For emergency clinicians, the detection of hypothermia in a child with suspected or confirmed influenza should prompt assessment for severe complications including encephalopathy, myocarditis, viral myositis, rhabdomyolysis, dehydration with poor perfusion, and secondary bacterial infection. Current IDSA and AAP guidelines recommend early initiation of antiviral therapy (e.g., oseltamivir*) and appropriate supportive care for all hospitalized children with influenza, regardless of presenting temperature.[1][2][14] Finally, while outside the scope of this case series, vaccination remains the most effective strategy for preventing severe influenza, yet vaccine uptake continues to be suboptimal among children who experience severe or fatal disease.[5][6][7]
* (Note: the editor of the EMOttawa Blog has previously written about controversies associated with oseltamivir in the past, read more here for an alternative opinion)

Conclusion
Hypothermia is an uncommon but clinically important presentation of pediatric influenza. In this case series, it occurred alongside a diverse range of clinical manifestations—including dehydration, viral myositis, autonomic dysfunction, and viral co-infection—highlighting that influenza-associated hypothermia is not limited to a single disease phenotype. Rather, it may represent an early marker of more severe systemic or neuroinflammatory illness.

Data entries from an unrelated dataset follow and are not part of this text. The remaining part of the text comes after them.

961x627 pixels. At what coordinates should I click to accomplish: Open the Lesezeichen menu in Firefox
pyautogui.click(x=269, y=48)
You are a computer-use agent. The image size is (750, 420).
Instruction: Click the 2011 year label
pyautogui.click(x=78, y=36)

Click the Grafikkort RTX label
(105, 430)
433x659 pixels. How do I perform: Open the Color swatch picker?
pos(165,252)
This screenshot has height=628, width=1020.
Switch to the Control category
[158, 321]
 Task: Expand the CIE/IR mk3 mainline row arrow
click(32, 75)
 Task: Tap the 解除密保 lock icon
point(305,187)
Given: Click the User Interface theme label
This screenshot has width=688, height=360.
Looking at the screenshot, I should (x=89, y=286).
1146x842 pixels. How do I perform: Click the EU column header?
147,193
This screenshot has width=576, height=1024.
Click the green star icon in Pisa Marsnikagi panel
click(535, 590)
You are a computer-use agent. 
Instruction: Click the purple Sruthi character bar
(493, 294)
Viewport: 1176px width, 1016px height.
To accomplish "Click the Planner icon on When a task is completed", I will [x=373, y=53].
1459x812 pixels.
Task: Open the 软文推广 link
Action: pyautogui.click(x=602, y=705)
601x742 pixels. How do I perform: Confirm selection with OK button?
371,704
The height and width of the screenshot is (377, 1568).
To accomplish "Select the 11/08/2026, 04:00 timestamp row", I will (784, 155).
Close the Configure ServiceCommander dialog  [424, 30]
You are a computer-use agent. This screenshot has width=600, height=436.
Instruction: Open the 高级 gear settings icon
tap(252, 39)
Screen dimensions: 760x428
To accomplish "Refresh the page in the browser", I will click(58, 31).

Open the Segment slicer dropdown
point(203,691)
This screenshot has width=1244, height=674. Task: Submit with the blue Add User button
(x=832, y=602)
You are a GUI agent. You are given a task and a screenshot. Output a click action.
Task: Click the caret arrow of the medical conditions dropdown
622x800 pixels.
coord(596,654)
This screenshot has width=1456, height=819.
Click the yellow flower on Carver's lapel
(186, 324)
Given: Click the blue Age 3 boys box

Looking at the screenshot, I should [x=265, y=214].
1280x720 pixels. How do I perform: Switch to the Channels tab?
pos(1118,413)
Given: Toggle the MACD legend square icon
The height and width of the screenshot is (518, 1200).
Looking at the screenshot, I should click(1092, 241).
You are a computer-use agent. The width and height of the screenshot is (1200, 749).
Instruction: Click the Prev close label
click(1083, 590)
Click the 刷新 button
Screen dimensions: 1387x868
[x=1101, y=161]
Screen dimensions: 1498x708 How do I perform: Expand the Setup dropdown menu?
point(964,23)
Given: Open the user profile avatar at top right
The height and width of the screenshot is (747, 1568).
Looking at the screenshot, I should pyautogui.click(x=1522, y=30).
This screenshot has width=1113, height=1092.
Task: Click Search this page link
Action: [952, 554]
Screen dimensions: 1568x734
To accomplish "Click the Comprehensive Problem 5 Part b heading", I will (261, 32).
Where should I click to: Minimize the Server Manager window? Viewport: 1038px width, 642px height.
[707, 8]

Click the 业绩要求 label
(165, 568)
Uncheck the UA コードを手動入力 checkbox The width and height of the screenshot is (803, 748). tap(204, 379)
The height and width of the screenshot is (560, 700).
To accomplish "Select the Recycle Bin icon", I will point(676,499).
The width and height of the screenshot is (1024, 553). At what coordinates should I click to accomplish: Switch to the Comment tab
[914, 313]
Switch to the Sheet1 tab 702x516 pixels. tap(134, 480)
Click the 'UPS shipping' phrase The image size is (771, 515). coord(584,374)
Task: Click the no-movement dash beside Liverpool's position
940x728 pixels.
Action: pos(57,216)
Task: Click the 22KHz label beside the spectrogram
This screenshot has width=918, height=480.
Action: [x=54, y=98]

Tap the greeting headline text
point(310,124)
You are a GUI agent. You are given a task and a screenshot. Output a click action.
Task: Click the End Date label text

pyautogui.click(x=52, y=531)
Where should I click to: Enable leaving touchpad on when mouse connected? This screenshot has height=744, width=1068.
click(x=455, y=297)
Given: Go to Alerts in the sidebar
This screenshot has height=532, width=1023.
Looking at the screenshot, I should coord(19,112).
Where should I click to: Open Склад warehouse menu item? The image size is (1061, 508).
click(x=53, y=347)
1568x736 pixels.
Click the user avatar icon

During influenza season, hypothermia should not reassure clinicians or lower suspicion for influenza. Instead, it should prompt consideration of influenza in the differential diagnosis while triggering a careful evaluation for serious complications. Early recognition, timely initiation of antiviral therapy, and guideline-directed supportive care remain the cornerstones of management.[1][2][14]